*The task:* Exclude the pictures. Transcribe, exactly as written, the lines from the one with "Task: Select the Pie Chart & Table tab" through the end of the entries below.

━━━ Recorded information ━━━

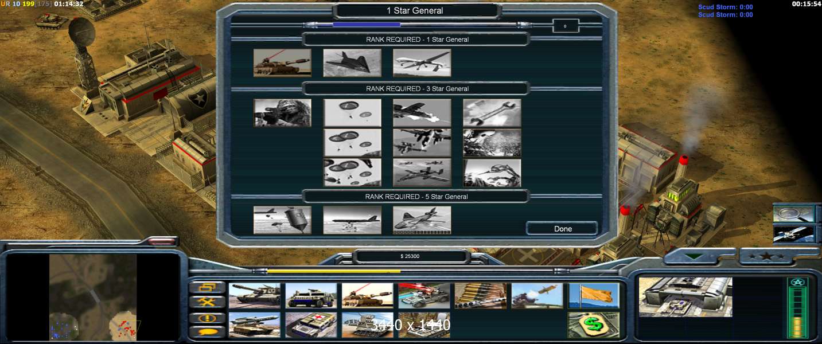Set rally point with orange flag
The image size is (822, 344).
[594, 296]
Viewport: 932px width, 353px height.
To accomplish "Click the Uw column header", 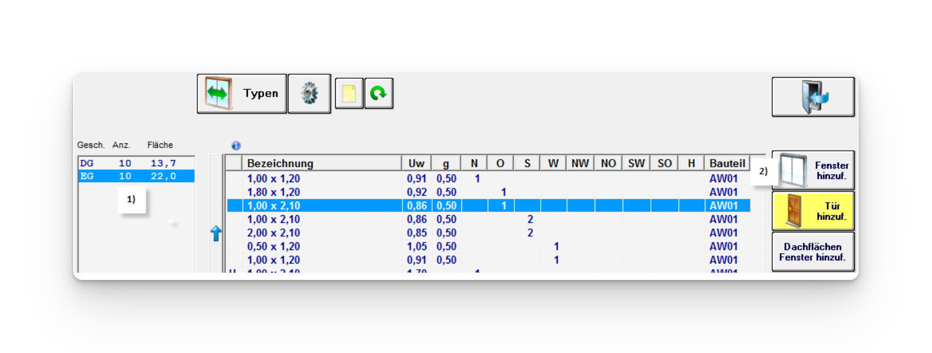I will [x=416, y=163].
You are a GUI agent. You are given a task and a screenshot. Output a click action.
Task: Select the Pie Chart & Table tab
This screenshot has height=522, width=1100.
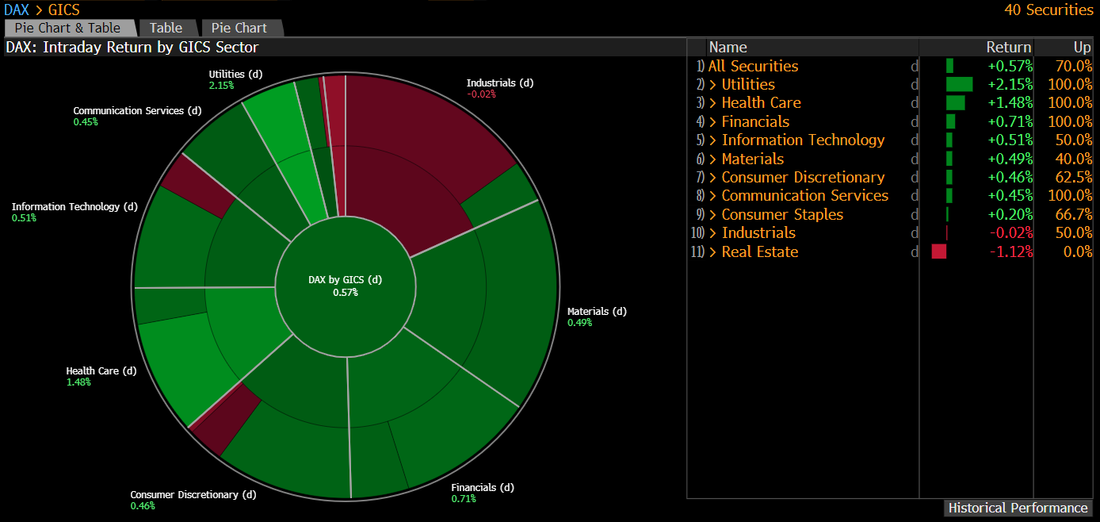point(67,28)
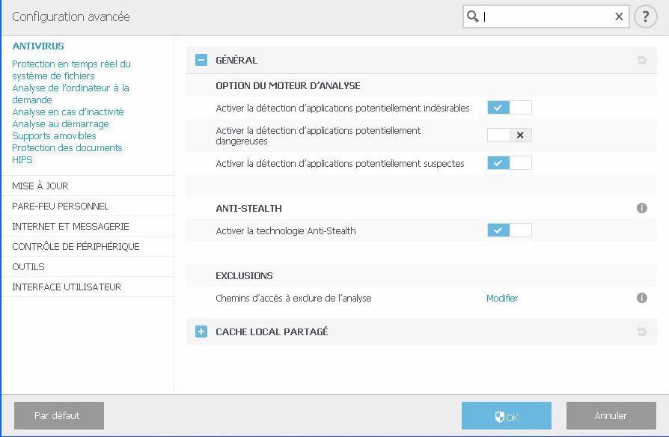Click inside the search input field

pyautogui.click(x=546, y=16)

━━━

*Answer to the exercise:*
Task: Select the Pie Chart & Table tab
This screenshot has height=522, width=1100.
point(67,28)
Click inside the search input field

pyautogui.click(x=546, y=16)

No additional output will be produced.